> **Exercise aim**: Restate every line of the material that follows, word for word.

> **Data in this exercise**:
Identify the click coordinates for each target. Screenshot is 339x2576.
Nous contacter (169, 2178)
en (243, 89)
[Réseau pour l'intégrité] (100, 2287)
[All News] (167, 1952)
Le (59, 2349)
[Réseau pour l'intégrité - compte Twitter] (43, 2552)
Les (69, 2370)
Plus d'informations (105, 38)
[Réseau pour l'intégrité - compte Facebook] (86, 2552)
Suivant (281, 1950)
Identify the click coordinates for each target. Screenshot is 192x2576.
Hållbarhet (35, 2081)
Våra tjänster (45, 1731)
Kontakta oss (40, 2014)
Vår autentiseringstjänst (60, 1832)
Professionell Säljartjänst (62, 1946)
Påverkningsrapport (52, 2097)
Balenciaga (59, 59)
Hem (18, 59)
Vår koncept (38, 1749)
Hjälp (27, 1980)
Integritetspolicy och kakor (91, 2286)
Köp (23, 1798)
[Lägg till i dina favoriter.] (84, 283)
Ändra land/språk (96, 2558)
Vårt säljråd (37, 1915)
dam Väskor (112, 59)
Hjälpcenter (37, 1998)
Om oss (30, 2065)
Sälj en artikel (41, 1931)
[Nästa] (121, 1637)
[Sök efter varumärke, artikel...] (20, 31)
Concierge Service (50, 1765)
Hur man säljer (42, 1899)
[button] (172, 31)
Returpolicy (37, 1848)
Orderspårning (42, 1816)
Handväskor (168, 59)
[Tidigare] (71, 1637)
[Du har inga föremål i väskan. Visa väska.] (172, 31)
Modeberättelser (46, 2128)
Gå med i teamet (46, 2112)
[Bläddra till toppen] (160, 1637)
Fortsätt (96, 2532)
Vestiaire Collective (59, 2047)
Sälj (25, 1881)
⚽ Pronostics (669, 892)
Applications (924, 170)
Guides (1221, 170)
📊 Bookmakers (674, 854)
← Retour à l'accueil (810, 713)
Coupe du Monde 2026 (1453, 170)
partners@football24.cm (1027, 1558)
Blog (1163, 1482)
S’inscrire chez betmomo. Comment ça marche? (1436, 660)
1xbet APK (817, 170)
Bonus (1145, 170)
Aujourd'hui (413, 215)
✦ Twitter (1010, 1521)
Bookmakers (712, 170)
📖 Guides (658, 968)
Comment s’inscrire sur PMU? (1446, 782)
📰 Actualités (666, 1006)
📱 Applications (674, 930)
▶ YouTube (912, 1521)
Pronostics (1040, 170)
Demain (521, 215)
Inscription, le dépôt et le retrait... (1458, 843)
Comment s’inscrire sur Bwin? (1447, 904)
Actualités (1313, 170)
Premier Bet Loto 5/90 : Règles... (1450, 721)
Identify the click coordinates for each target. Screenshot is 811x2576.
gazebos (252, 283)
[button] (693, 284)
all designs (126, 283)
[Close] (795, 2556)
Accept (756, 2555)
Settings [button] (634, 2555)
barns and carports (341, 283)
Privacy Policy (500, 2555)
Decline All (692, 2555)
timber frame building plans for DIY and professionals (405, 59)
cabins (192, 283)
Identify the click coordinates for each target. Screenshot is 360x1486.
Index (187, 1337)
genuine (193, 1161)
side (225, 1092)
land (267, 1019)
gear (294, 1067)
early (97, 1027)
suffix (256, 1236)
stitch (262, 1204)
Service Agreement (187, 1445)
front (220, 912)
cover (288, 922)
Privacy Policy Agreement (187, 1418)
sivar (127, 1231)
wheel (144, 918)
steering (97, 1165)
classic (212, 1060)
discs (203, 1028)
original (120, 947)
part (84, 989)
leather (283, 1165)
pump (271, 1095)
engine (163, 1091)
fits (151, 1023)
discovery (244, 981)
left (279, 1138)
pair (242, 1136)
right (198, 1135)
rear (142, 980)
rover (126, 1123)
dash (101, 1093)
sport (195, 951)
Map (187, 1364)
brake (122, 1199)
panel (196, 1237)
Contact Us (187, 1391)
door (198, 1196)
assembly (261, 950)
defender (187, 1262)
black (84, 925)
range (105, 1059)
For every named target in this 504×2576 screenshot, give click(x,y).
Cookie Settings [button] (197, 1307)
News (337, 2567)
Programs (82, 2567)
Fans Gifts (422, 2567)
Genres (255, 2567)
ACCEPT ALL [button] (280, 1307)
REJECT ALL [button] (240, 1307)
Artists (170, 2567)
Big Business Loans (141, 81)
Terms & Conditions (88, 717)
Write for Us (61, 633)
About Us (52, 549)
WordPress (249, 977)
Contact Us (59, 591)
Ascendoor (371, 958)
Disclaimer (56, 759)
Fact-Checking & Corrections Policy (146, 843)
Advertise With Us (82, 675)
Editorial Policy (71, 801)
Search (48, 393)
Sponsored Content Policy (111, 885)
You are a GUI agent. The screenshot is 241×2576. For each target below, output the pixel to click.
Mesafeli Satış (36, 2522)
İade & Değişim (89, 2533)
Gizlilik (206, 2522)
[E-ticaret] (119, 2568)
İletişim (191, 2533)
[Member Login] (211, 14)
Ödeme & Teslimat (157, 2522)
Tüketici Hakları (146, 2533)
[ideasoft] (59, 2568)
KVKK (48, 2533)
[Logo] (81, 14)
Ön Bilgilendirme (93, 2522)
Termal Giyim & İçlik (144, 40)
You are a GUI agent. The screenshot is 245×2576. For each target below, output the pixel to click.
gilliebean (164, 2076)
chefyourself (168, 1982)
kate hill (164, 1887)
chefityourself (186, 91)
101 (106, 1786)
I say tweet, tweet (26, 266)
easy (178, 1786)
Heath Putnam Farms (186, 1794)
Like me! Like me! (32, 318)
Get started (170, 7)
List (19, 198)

> **Solution for this task**:
Identify the click coordinates for each target. Screenshot is 339x2576.
Nous contacter (169, 2178)
en (243, 89)
[Réseau pour l'intégrité] (100, 2287)
[All News] (167, 1952)
Le (59, 2349)
[Réseau pour l'intégrité - compte Twitter] (43, 2552)
Les (69, 2370)
Plus d'informations (105, 38)
[Réseau pour l'intégrité - compte Facebook] (86, 2552)
Suivant (281, 1950)
Identify the click coordinates for each target. Screenshot is 192x2576.
Hållbarhet (35, 2081)
Våra tjänster (45, 1731)
Kontakta oss (40, 2014)
Vår autentiseringstjänst (60, 1832)
Professionell Säljartjänst (62, 1946)
Påverkningsrapport (52, 2097)
Balenciaga (59, 59)
Hem (18, 59)
Vår koncept (38, 1749)
Hjälp (27, 1980)
Integritetspolicy och kakor (91, 2286)
Köp (23, 1798)
[Lägg till i dina favoriter.] (84, 283)
Ändra land/språk (96, 2558)
Vårt säljråd (37, 1915)
dam Väskor (112, 59)
Hjälpcenter (37, 1998)
Om oss (30, 2065)
Sälj en artikel (41, 1931)
[Nästa] (121, 1637)
[Sök efter varumärke, artikel...] (20, 31)
Concierge Service (50, 1765)
Hur man säljer (42, 1899)
[button] (172, 31)
Returpolicy (37, 1848)
Orderspårning (42, 1816)
Handväskor (168, 59)
[Tidigare] (71, 1637)
[Du har inga föremål i väskan. Visa väska.] (172, 31)
Modeberättelser (46, 2128)
Gå med i teamet (46, 2112)
[Bläddra till toppen] (160, 1637)
Fortsätt (96, 2532)
Vestiaire Collective (59, 2047)
Sälj (25, 1881)
⚽ Pronostics (669, 892)
Applications (924, 170)
Guides (1221, 170)
📊 Bookmakers (674, 854)
← Retour à l'accueil (810, 713)
Coupe du Monde 2026 (1453, 170)
partners@football24.cm (1027, 1558)
Blog (1163, 1482)
S’inscrire chez betmomo. Comment ça marche? (1436, 660)
1xbet APK (817, 170)
Bonus (1145, 170)
Aujourd'hui (413, 215)
✦ Twitter (1010, 1521)
Bookmakers (712, 170)
📖 Guides (658, 968)
Comment s’inscrire sur PMU? (1446, 782)
📰 Actualités (666, 1006)
📱 Applications (674, 930)
▶ YouTube (912, 1521)
Pronostics (1040, 170)
Demain (521, 215)
Inscription, le dépôt et le retrait... (1458, 843)
Comment s’inscrire sur Bwin? (1447, 904)
Actualités (1313, 170)
Premier Bet Loto 5/90 : Règles... (1450, 721)
Identify the click coordinates for each target. Screenshot is 811x2576.
gazebos (252, 283)
[button] (693, 284)
all designs (126, 283)
[Close] (795, 2556)
Accept (756, 2555)
Settings [button] (634, 2555)
barns and carports (341, 283)
Privacy Policy (500, 2555)
Decline All (692, 2555)
timber frame building plans for DIY and professionals (405, 59)
cabins (192, 283)
Identify the click coordinates for each target. Screenshot is 360x1486.
Index (187, 1337)
genuine (193, 1161)
side (225, 1092)
land (267, 1019)
gear (294, 1067)
early (97, 1027)
suffix (256, 1236)
stitch (262, 1204)
Service Agreement (187, 1445)
front (220, 912)
cover (288, 922)
Privacy Policy Agreement (187, 1418)
sivar (127, 1231)
wheel (144, 918)
steering (97, 1165)
classic (212, 1060)
discs (203, 1028)
original (120, 947)
part (84, 989)
leather (283, 1165)
pump (271, 1095)
engine (163, 1091)
fits (151, 1023)
discovery (244, 981)
left (279, 1138)
pair (242, 1136)
right (198, 1135)
rear (142, 980)
rover (126, 1123)
dash (101, 1093)
sport (195, 951)
Map (187, 1364)
brake (122, 1199)
panel (196, 1237)
Contact Us (187, 1391)
door (198, 1196)
assembly (261, 950)
defender (187, 1262)
black (84, 925)
range (105, 1059)
For every named target in this 504×2576 screenshot, give click(x,y).
Cookie Settings [button] (197, 1307)
News (337, 2567)
Programs (82, 2567)
Fans Gifts (422, 2567)
Genres (255, 2567)
ACCEPT ALL [button] (280, 1307)
REJECT ALL [button] (240, 1307)
Artists (170, 2567)
Big Business Loans (141, 81)
Terms & Conditions (88, 717)
Write for Us (61, 633)
About Us (52, 549)
WordPress (249, 977)
Contact Us (59, 591)
Ascendoor (371, 958)
Disclaimer (56, 759)
Fact-Checking & Corrections Policy (146, 843)
Advertise With Us (82, 675)
Editorial Policy (71, 801)
Search (48, 393)
Sponsored Content Policy (111, 885)
You are a GUI agent. The screenshot is 241×2576. For each target below, output the pixel to click.
Mesafeli Satış (36, 2522)
İade & Değişim (89, 2533)
Gizlilik (206, 2522)
[E-ticaret] (119, 2568)
İletişim (191, 2533)
[Member Login] (211, 14)
Ödeme & Teslimat (157, 2522)
Tüketici Hakları (146, 2533)
[ideasoft] (59, 2568)
KVKK (48, 2533)
[Logo] (81, 14)
Ön Bilgilendirme (93, 2522)
Termal Giyim & İçlik (144, 40)
You are a GUI agent. The screenshot is 245×2576. For each target below, output the pixel to click.
gilliebean (164, 2076)
chefyourself (168, 1982)
kate hill (164, 1887)
chefityourself (186, 91)
101 (106, 1786)
I say tweet, tweet (26, 266)
easy (178, 1786)
Heath Putnam Farms (186, 1794)
Like me! Like me! (32, 318)
Get started (170, 7)
List (19, 198)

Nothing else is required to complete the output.